This variable measured the number of years that projects have in farming. The variable was statistically significant at the 10% level and had a positive coefficient (2.694) for the informal market and 4.220 for both markets. However, the odds ratio was higher (70.83) for both markets compared to the informal marketing channel, which was at 4.763. This implies that as the number of years increases in practising agriculture, so does the likelihood of being involved with market participation in both marketing channels. One reason may be that projects that have been in operation for many years have developed some understanding on how the market operates and, therefore, improve decisions about participating (Makhura, 2001). Similarly, older projects with young members may have developed means of lowering costs to transport sheep to the marketplace. As a result, they may find it easier to participate in mainstream markets than younger projects with older members.

4.3.3 Flock size

Total flock size has a direct influence on the participation of projects in the mainstream sheep markets.

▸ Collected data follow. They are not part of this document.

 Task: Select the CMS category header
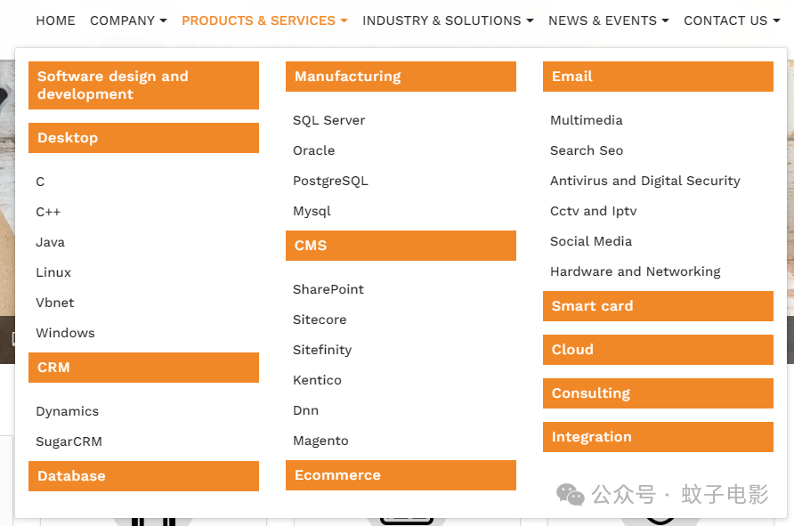click(x=401, y=246)
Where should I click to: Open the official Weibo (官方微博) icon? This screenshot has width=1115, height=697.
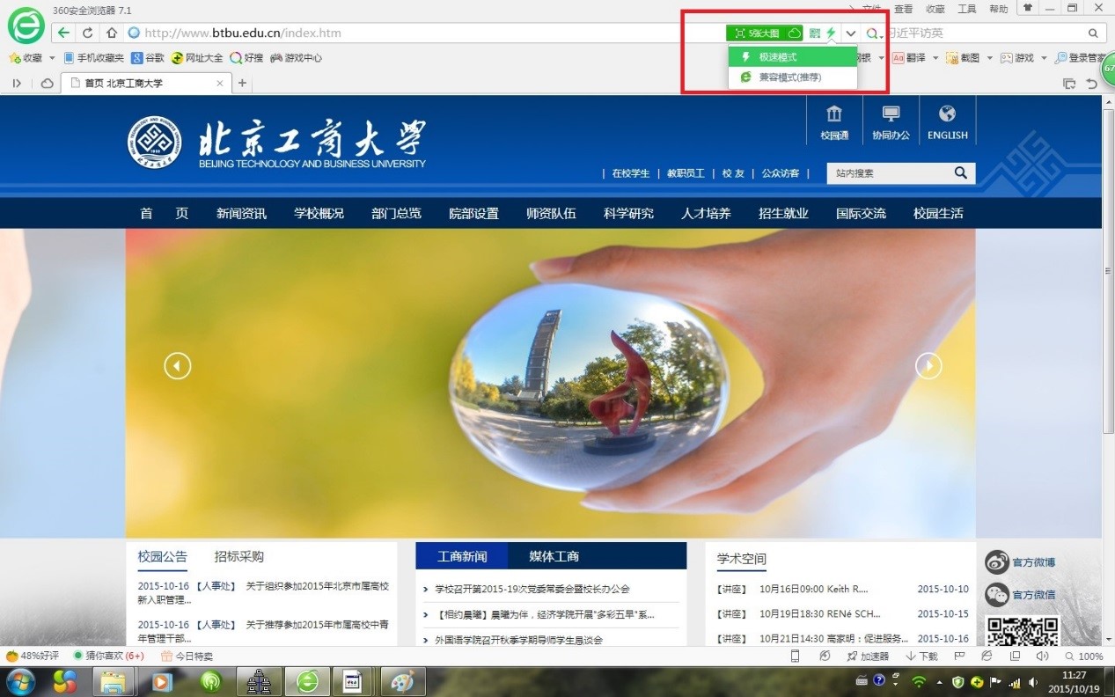tap(997, 562)
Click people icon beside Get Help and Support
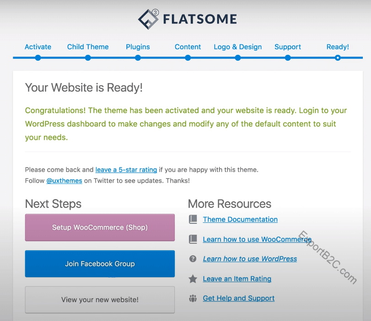This screenshot has height=321, width=371. [x=193, y=298]
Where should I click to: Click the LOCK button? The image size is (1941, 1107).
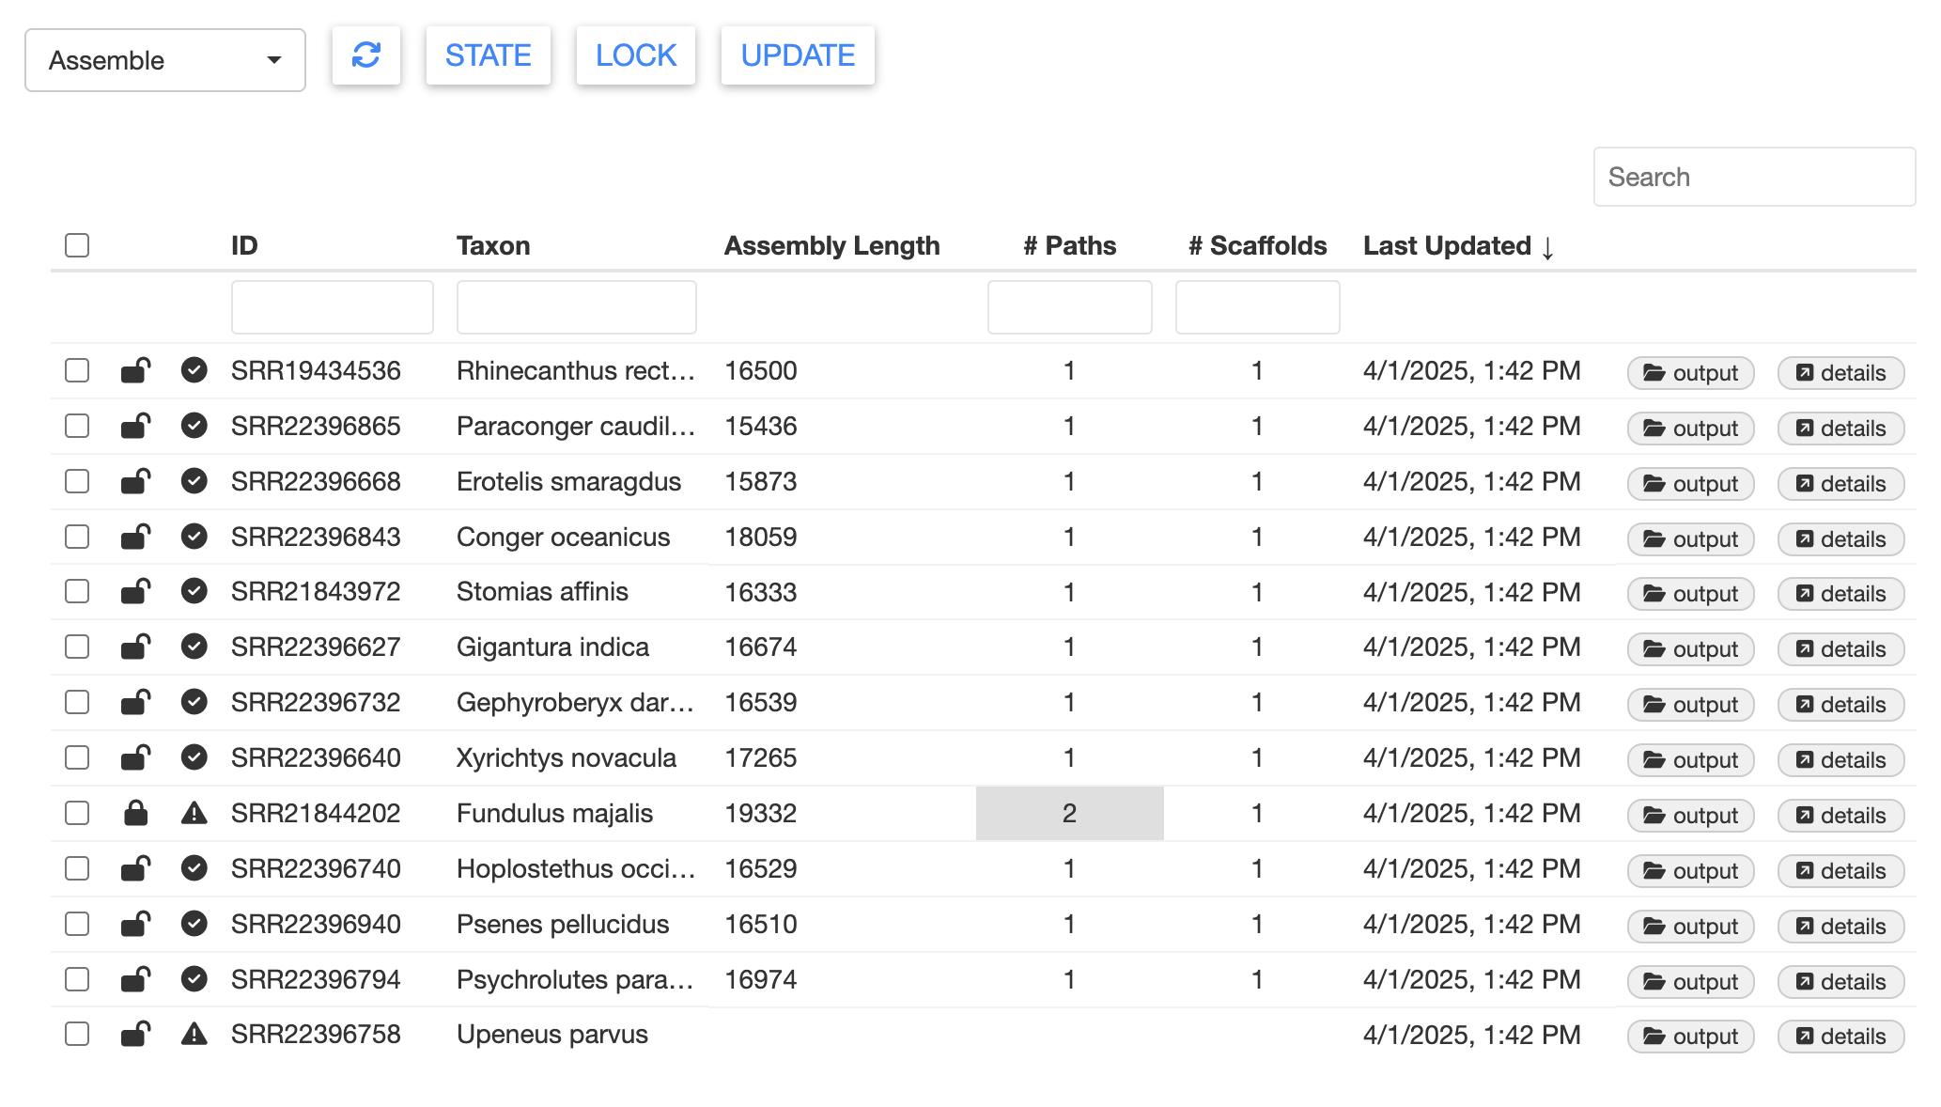pyautogui.click(x=636, y=55)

Large flock sizes generate a higher marketable surplus than small flocks (Fidzani, 1993). The variable was found to be strongly statistically significant at 1 percent level with an odd ratio value of 1.48 in the informal market and 3.15 in both market choices. From the sampled respondents, projects that had large sheep numbers were more willing to participate in mainstream markets in order to generate more income for their farming operations, compared to those with few sheep numbers. The study was in accordance with the findings of Fidzani (1993).

4.3.4 Credit access

The variable credit access is statistically significant for mainstream and informal (0.021) and both market choices (0.039). This positive relationship explains that an increase in credit access improves the likelihood of projects shifting from informal or both markets to the mainstream markets. The higher odds ratio for informal and both markets challenges suggest that there is a higher probability of shifting from informal to both marketing channels with an increase in credit access. Thus, it can be concluded that credit access is important regardless of the marketing channel chosen.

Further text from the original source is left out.